Astrocyte Homeostatic Gene Expression Is Altered Across Pain States

Astrocytes provide homeostatic support for the CNS environment. In pathology such as chronic pain, astrocytes become “reactive”; however, little is known about how this reactive state alters astrocytic homeostatic functions. We have previously observed that spinal cord astrocytes increase expression of glial fibrillary acidic protein (GFAP) in a preclinical model of post-fracture pain, which is thought to indicate a reactive astrocyte state. In contrast, depletion of microglia increases GFAP but reduces pain. Such findings highlight a disconnect between GFAP levels and astrocyte function. We hypothesized that microglia depletion may alter astrocyte homeostasis differently than an injury response, even if GFAP is increased in both conditions. In this study, we used qPCR of lumbar spinal cord to track the expression of genes related to astrocytic homeostatic functions following fracture.
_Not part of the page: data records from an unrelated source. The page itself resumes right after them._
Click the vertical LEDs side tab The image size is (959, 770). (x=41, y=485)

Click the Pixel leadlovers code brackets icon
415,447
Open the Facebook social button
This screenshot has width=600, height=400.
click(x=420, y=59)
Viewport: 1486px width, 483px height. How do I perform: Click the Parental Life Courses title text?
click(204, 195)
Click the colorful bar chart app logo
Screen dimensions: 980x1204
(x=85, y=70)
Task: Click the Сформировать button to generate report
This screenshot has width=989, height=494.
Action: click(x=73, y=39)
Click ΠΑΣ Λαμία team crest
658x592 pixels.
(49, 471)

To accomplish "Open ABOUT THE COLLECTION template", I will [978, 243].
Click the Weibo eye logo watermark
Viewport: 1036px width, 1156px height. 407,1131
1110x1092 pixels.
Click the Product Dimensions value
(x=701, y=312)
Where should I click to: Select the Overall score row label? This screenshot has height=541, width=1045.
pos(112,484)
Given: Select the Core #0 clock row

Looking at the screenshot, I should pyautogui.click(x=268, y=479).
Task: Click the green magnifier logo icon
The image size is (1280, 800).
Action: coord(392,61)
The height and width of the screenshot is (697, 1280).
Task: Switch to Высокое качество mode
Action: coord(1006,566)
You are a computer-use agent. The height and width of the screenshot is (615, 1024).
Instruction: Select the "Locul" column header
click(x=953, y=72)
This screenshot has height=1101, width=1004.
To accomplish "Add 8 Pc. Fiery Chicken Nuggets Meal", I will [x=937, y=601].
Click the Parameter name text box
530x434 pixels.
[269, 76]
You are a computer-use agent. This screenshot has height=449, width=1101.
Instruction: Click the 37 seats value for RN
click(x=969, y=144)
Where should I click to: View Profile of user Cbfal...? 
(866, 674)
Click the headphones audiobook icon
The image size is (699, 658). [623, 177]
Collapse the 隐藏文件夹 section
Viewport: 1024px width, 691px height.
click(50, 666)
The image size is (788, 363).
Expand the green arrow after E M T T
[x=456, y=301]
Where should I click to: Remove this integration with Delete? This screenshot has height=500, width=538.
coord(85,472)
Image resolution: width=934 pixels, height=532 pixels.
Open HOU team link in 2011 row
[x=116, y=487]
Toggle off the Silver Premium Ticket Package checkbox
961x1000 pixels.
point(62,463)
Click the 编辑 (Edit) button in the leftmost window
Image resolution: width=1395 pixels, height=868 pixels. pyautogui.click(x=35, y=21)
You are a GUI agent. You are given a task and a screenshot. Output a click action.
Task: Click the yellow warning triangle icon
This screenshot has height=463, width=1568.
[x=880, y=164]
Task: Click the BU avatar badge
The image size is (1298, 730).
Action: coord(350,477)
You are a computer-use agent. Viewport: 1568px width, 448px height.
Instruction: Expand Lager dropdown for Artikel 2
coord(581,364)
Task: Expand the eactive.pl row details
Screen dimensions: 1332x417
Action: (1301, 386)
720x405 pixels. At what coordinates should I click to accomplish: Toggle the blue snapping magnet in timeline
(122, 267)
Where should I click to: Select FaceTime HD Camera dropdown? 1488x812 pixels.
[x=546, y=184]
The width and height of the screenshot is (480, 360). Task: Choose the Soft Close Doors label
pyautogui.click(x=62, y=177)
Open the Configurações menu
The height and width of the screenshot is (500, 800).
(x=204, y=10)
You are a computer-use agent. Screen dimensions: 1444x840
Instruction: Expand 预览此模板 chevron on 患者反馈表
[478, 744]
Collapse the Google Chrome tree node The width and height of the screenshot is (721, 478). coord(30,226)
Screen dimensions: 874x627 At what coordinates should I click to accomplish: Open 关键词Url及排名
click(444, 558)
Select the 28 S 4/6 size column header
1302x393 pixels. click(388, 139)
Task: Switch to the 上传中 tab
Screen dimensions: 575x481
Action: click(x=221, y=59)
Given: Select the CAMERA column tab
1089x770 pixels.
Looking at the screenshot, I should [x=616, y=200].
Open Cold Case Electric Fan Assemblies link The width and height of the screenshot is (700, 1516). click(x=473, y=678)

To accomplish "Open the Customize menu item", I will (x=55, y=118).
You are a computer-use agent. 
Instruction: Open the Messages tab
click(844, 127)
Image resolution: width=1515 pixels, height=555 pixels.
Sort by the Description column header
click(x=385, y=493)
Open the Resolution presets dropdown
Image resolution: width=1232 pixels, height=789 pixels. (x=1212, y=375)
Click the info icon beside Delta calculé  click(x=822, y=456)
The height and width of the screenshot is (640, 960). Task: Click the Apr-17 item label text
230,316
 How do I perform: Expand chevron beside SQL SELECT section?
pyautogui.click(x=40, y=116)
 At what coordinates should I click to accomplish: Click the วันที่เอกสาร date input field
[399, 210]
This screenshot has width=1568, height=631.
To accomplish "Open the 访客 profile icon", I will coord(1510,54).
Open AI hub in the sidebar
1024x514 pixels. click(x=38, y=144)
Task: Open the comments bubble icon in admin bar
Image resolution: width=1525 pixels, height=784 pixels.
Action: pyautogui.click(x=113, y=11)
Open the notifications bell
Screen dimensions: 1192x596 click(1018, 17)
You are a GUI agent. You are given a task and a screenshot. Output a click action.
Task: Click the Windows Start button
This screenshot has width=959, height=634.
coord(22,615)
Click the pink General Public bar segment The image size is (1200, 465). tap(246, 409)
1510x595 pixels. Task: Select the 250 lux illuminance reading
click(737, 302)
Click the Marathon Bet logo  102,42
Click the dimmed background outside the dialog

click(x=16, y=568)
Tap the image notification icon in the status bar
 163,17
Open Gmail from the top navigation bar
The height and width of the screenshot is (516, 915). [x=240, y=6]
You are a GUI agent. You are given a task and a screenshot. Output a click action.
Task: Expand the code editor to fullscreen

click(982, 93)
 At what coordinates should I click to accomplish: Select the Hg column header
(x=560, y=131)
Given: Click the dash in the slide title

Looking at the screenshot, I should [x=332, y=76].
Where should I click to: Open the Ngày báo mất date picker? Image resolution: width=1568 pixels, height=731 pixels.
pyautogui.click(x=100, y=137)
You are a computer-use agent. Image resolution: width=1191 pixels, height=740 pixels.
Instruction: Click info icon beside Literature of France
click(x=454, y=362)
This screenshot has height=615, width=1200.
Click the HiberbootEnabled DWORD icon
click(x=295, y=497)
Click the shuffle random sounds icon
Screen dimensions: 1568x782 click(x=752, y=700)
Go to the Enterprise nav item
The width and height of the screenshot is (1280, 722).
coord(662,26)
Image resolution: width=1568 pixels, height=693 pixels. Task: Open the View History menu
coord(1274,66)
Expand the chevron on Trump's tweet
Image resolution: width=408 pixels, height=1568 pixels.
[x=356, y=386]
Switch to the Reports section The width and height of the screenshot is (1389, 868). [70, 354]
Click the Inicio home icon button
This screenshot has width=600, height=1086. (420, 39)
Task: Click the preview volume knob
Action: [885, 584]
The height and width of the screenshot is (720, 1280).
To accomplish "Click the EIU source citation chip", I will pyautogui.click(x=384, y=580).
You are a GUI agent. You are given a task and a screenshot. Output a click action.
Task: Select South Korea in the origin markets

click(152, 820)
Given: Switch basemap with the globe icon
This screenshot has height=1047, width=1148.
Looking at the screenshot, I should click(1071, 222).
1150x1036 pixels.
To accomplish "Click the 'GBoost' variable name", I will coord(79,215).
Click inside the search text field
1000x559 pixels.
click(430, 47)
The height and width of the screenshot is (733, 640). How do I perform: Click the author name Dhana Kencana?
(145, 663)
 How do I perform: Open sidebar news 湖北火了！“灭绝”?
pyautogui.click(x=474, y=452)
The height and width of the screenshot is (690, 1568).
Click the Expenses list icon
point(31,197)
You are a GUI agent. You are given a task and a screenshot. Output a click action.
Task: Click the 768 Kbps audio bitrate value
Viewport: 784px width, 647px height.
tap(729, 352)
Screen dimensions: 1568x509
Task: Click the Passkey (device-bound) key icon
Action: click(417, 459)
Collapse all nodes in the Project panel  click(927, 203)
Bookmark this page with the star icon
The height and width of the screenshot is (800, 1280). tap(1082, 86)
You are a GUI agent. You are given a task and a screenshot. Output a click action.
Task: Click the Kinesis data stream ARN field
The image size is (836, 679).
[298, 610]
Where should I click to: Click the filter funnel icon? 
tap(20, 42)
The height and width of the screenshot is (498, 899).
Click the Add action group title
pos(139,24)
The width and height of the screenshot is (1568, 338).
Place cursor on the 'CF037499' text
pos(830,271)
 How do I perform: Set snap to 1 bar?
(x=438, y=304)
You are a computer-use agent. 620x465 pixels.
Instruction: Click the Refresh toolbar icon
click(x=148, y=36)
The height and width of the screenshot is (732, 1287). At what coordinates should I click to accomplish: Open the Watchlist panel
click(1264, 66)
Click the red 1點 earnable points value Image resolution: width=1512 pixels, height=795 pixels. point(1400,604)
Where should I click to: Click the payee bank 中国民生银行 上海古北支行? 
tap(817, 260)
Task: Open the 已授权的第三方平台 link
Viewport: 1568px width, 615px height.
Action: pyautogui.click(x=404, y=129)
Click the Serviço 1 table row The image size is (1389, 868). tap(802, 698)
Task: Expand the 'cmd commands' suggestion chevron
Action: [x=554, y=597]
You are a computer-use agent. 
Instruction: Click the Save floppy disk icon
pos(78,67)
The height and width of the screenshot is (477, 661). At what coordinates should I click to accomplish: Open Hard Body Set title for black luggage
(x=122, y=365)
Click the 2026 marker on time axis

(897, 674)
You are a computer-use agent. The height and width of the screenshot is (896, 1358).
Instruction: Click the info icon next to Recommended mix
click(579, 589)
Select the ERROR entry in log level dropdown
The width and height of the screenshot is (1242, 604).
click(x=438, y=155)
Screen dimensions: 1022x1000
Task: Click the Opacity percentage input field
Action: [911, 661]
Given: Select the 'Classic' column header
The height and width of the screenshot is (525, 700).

We find significant increases in RNA for glutamate transporters (Slc1a3), potassium channels (Kcnj10), and gap junctions (Gja1) by 24 hours post-fracture compared to uninjured mice as well as increases in RNA for GFAP. In contrast, we found that 24 hours after microglia depletion there are increases in RNA for GFAP and Kcnj10 but not for Gja1 or Slc1a3. When we looked at a chronic injury timepoint, 5 weeks post-fracture, we instead saw decreases in Slc1a3 and Kcnj10 compared to controls. These decreases were not seen in 5-week post-fracture mice where microglia were depleted at 3 weeks, indicating microglia depletion may normalize astrocyte functions. These results indicate that astrocyte function is differentially altered in acute and chronic pain, and with microglia depletion.